> [Source passage]
OECD releases public consultation document on crypto tax reporting in effort to increase transparency
The Organisation for Economic Co-operation and Development (OECD) has released a public consultation document, Crypto-Asset Reporting Framework and Amendments to the Common Reporting Standard. The document responds to a request from the G20 to develop a framework to assist in the automatic exchange of information related to cryptoassets, arising from concerns about the rapid adoption of cryptoassets for both investment purposes and other financial activities, and the likelihood that cryptoassets are not within the scope of many international tax reporting regimes (such as CRS, discussed below).
Generally speaking, the public consultation document, released in March, lays out the proposed Crypto-Asset Reporting Framework (CARF), which is a global cryptoasset reporting and exchange of information regime and proposed amendments to the existing Common Reporting Standards (CRS), first released in 2014, which pertains to the exchange of financial account data between countries.

> [To-do list]
1. In the article on OECD crypto tax reporting, in what year were the Common Reporting Standards first released?
2. Summarize the article on OECD crypto tax reporting in two sentences.
3. Write the next part of the article on OECD crypto tax reporting, picking up after its final sentence.

> [Information supplied]
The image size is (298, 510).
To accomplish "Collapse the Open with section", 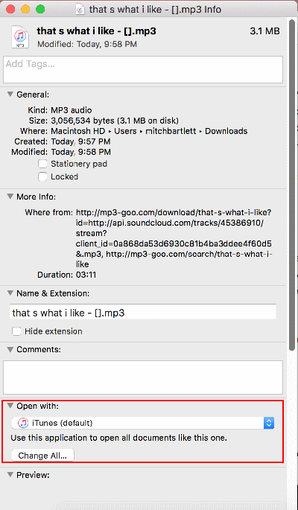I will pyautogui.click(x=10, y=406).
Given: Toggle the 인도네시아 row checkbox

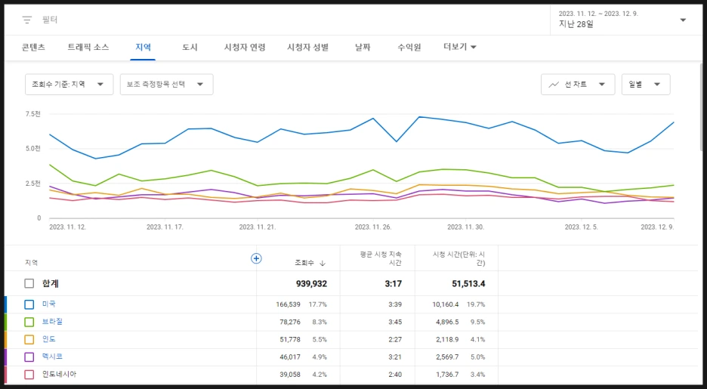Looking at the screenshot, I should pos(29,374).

--

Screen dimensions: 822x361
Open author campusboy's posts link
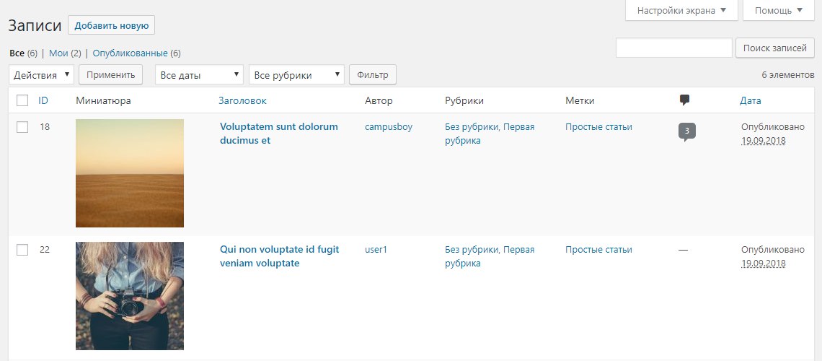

> [Final answers]
1. 2014

2. At the G20's request, the OECD has released a public consultation document toward a framework for the automatic exchange of information on cryptoassets, amid concerns that they are being adopted rapidly and are likely outside the scope of many international tax reporting regimes. Released in March, the document proposes the Crypto-Asset Reporting Framework, a global cryptoasset reporting and information-exchange regime, along with amendments to the Common Reporting Standards, first released in 2014.

3.
CARF generally provides for the automatic exchange of tax-relevant information between tax administrations for cryptoasset transactions. Additionally, the framework also addresses assets that are transferred on decentralized platforms where there is no distinct intermediary. The reporting framework outlined would require individuals and entities that provide services exchanging cryptoassets for other cryptoassets or fiat currency as their primary business to increase their know-your-customer (KYC) procedures and subsequently report the transferred values and activity of customers on an annual basis.
With respect to CRS, the proposal aims to extend the scope of CRS to cover digital money products, including both crypto-based and other money products, and central bank digital currencies (which are digital tokens issued by a central bank, the value of which is pegged to the value of that country’s fiat currency). These categories also include indirect investments in cryptoassets through derivatives and other investment entities. The proposed amendments to CRS aim to streamline due diligence procedures to allow the information collected through CRS to be used by a wider audience, in an effort to limit burdens on reporting entities and tax administrations.[1]
What are cryptoassets?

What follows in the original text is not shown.